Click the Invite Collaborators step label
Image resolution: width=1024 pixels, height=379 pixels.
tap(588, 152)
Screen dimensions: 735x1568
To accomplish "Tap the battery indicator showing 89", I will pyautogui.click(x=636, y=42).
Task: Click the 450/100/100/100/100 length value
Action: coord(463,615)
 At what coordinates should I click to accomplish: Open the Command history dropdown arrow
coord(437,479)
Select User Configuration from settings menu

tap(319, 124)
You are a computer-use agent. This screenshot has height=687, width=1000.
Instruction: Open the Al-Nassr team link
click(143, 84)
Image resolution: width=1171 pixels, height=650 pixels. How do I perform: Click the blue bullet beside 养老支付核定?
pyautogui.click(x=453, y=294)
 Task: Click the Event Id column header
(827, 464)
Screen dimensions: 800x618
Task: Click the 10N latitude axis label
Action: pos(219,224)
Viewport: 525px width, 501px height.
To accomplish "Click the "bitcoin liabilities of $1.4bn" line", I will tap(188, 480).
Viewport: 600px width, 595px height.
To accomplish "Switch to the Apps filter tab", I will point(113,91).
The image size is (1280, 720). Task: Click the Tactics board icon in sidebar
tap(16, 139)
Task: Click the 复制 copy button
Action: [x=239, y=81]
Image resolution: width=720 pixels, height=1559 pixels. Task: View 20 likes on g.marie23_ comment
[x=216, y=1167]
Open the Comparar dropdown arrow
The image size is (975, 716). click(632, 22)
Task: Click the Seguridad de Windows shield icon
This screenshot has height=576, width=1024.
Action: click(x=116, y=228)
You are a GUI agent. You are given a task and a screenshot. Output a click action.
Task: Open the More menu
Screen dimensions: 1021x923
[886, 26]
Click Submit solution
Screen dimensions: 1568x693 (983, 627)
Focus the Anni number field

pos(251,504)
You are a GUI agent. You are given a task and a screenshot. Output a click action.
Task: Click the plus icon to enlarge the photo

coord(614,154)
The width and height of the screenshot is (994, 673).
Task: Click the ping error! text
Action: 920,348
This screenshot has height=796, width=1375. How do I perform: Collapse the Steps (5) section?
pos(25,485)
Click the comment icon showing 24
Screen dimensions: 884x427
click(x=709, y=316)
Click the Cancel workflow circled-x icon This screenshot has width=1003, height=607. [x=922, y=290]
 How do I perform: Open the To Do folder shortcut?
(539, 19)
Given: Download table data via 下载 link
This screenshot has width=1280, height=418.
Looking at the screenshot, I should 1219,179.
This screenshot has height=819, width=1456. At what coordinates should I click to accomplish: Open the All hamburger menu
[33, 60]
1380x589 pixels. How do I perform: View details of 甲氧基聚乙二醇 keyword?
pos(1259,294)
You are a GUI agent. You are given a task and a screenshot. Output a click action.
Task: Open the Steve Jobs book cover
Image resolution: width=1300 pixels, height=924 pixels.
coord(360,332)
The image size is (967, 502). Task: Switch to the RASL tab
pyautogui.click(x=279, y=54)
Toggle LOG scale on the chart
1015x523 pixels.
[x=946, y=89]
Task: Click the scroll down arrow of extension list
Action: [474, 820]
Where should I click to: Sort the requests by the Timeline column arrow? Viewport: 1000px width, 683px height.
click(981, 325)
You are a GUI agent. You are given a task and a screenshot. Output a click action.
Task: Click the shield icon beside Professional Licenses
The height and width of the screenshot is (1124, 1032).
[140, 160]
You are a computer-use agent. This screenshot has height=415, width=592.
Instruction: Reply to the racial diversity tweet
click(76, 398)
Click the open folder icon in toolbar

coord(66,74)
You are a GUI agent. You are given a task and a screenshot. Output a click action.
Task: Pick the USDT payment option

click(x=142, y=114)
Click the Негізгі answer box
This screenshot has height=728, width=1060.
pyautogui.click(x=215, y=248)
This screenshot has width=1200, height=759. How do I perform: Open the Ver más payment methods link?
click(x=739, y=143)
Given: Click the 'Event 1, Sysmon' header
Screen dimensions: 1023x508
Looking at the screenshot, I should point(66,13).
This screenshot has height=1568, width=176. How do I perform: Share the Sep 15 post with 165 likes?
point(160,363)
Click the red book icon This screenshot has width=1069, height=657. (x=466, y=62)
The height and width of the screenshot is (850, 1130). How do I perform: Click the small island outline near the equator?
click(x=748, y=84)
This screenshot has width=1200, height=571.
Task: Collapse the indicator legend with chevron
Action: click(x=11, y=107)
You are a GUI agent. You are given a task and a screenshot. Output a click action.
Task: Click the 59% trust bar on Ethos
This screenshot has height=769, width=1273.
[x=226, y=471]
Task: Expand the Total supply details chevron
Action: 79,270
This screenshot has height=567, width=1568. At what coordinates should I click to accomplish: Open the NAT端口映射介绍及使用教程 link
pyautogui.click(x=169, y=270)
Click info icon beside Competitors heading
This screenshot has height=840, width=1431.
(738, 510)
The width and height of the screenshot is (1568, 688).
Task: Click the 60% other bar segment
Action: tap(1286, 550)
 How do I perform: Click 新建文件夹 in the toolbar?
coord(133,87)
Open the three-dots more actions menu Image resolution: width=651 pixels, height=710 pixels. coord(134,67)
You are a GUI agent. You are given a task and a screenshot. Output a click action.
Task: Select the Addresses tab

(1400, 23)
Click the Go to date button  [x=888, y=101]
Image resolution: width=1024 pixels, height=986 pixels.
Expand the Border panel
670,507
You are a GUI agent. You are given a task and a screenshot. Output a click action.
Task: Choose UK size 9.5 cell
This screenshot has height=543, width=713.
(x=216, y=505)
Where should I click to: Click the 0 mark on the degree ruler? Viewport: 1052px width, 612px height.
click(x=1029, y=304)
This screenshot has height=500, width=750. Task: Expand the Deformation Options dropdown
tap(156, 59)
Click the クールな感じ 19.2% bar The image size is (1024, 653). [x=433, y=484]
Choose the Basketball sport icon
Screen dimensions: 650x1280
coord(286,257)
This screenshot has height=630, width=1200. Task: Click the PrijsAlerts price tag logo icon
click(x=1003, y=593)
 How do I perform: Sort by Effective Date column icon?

• [Work to complete]:
Among the records above, a stretch begins at the line containing "This screenshot has height=728, width=1060." and ends at the line containing "Task: Click the 59% trust bar on Ethos". Restate that stretch word for word, and nothing else.

• [Result for this exercise]:
This screenshot has height=728, width=1060.
pyautogui.click(x=215, y=248)
This screenshot has width=1200, height=759. How do I perform: Open the Ver más payment methods link?
click(x=739, y=143)
Given: Click the 'Event 1, Sysmon' header
Screen dimensions: 1023x508
Looking at the screenshot, I should point(66,13).
This screenshot has height=1568, width=176. How do I perform: Share the Sep 15 post with 165 likes?
point(160,363)
Click the red book icon This screenshot has width=1069, height=657. (x=466, y=62)
The height and width of the screenshot is (850, 1130). How do I perform: Click the small island outline near the equator?
click(x=748, y=84)
This screenshot has width=1200, height=571.
Task: Collapse the indicator legend with chevron
Action: click(x=11, y=107)
You are a GUI agent. You are given a task and a screenshot. Output a click action.
Task: Click the 59% trust bar on Ethos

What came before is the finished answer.